The exercise - Lay out the material as a numbered list, omitting blank lines, starting at the first line and ending at the line that contains "pos(156,166)".

━━━━━ Given data ━━━━━

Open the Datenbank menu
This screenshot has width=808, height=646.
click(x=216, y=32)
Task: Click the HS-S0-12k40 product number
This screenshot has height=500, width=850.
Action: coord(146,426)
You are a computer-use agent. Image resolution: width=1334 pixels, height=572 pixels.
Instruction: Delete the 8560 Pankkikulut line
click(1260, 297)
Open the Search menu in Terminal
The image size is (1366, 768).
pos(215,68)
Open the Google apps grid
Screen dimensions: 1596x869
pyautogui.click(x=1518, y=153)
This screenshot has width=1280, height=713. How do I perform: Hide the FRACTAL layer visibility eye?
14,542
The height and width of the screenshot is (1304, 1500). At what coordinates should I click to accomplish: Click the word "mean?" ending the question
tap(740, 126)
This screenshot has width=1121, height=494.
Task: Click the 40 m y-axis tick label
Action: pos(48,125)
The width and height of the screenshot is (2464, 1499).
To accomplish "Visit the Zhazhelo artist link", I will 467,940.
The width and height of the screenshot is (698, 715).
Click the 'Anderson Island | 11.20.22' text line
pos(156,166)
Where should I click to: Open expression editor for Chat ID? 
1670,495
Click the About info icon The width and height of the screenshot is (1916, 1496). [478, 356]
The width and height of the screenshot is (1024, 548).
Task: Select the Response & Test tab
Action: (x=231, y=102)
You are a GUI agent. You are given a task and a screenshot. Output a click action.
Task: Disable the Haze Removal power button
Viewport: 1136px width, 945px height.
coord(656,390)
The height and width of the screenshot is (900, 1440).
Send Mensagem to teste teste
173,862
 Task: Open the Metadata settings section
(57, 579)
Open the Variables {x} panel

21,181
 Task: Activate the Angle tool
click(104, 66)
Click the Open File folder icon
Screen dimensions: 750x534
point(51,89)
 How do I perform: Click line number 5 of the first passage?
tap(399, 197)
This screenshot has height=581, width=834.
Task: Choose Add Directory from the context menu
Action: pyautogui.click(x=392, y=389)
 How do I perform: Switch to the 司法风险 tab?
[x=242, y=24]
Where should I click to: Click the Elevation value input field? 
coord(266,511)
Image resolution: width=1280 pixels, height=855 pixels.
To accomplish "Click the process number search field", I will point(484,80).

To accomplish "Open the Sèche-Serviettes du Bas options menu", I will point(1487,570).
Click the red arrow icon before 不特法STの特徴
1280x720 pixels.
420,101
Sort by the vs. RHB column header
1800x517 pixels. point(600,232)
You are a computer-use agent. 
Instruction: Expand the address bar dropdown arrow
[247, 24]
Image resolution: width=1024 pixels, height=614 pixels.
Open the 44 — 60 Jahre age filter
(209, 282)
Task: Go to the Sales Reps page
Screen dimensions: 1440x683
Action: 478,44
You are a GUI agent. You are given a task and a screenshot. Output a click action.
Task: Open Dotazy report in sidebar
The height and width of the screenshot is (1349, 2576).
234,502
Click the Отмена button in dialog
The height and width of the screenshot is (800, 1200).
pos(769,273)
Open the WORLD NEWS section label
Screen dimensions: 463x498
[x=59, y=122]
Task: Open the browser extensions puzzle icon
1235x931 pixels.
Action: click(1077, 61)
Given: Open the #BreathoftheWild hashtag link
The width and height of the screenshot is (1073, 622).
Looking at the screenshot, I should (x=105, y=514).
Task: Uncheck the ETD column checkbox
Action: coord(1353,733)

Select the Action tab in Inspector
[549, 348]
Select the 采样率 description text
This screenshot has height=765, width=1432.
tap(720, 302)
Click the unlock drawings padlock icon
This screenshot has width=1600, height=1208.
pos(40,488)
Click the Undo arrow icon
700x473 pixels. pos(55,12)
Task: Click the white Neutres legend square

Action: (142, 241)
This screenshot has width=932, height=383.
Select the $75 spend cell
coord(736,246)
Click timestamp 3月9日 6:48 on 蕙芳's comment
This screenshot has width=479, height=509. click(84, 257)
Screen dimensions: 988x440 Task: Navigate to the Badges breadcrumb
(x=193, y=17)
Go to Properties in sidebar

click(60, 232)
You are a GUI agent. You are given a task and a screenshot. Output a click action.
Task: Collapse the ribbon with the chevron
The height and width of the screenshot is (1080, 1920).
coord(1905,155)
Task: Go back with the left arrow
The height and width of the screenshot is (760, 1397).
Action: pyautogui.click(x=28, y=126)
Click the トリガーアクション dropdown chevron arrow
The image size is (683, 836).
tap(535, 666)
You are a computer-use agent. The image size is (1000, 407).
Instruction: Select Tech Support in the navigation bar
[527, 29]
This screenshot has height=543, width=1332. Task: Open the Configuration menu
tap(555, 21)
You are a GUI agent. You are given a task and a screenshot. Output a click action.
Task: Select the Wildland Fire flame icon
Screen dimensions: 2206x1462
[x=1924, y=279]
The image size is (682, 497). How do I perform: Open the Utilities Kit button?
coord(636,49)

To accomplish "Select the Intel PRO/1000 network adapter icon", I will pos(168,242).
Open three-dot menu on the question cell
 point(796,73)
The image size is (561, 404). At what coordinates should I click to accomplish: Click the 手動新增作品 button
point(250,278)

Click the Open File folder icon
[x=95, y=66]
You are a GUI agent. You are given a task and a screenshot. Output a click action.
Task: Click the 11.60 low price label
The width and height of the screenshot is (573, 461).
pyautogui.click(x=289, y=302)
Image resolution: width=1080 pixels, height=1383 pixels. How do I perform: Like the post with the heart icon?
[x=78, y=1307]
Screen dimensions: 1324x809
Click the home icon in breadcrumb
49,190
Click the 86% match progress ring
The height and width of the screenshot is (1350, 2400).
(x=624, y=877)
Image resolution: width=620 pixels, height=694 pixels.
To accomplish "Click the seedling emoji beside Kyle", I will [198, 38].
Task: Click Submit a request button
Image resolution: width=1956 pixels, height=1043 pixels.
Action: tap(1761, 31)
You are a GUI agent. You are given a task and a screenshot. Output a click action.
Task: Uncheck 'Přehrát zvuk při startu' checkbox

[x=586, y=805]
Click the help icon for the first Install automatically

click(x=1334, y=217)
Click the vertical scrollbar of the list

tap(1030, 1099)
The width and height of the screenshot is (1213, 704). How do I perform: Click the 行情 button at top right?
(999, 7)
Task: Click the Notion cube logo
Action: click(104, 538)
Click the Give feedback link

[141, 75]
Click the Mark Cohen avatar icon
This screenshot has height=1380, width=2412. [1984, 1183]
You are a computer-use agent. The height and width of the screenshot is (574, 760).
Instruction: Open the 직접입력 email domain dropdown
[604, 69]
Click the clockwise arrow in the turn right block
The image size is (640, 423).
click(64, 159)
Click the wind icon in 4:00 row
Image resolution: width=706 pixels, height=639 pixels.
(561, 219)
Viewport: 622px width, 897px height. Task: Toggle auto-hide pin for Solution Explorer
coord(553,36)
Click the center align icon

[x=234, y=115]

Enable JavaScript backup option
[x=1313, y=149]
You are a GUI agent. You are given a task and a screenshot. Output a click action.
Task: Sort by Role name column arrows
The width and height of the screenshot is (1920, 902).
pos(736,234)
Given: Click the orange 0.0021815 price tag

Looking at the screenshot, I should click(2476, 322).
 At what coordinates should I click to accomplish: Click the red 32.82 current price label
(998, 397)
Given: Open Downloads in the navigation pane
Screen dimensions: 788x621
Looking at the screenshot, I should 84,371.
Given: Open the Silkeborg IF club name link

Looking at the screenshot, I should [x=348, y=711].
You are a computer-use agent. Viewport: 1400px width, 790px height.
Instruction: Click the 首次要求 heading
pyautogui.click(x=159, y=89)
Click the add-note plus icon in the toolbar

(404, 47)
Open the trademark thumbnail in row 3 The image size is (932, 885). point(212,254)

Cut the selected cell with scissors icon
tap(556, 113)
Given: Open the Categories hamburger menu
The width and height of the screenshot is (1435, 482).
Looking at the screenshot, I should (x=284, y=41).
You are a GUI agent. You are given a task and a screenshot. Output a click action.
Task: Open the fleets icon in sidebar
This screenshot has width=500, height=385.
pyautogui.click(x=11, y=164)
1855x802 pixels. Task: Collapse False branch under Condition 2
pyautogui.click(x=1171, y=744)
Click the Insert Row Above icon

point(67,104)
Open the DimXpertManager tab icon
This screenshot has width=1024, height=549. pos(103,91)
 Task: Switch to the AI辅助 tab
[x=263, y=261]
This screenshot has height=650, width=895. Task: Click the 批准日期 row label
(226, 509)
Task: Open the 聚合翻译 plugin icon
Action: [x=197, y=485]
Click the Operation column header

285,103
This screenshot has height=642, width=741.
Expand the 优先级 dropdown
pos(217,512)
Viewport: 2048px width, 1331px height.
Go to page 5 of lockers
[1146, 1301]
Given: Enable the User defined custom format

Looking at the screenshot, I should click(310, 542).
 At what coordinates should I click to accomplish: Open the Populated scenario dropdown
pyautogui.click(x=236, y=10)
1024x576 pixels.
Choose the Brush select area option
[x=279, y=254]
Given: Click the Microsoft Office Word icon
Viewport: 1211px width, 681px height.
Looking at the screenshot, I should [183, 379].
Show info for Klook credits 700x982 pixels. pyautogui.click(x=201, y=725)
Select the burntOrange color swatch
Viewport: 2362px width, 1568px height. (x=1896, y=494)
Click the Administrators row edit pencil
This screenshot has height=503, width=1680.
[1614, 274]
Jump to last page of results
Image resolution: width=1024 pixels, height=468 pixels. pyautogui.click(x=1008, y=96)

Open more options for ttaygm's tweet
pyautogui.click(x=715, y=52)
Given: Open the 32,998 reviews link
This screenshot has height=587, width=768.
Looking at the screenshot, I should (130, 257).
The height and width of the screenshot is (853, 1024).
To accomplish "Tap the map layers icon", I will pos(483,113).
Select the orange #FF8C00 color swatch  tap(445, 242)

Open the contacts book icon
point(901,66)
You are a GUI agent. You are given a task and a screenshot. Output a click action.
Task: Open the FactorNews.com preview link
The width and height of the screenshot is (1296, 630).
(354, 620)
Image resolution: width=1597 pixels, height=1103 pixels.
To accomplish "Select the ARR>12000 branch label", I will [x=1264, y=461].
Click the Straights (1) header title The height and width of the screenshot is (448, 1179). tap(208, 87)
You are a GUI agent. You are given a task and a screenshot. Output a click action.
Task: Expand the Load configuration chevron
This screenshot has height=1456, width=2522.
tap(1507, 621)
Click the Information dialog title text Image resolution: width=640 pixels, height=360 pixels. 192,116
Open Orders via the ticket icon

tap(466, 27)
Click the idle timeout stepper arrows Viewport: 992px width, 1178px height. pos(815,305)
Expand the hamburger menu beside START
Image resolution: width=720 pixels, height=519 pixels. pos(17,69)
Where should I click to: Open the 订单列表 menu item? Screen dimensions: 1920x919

━━━━━

Exercise answer -
1. Open the Datenbank menu
2. This screenshot has width=808, height=646.
3. click(x=216, y=32)
4. Task: Click the HS-S0-12k40 product number
5. This screenshot has height=500, width=850.
6. Action: coord(146,426)
7. You are a computer-use agent. Image resolution: width=1334 pixels, height=572 pixels.
8. Instruction: Delete the 8560 Pankkikulut line
9. click(1260, 297)
10. Open the Search menu in Terminal
11. The image size is (1366, 768).
12. pos(215,68)
13. Open the Google apps grid
14. Screen dimensions: 1596x869
15. pyautogui.click(x=1518, y=153)
16. This screenshot has width=1280, height=713. How do I perform: Hide the FRACTAL layer visibility eye?
17. 14,542
18. The height and width of the screenshot is (1304, 1500). At what coordinates should I click to accomplish: Click the word "mean?" ending the question
19. tap(740, 126)
20. This screenshot has width=1121, height=494.
21. Task: Click the 40 m y-axis tick label
22. Action: pos(48,125)
23. The width and height of the screenshot is (2464, 1499).
24. To accomplish "Visit the Zhazhelo artist link", I will 467,940.
25. The width and height of the screenshot is (698, 715).
26. Click the 'Anderson Island | 11.20.22' text line
27. pos(156,166)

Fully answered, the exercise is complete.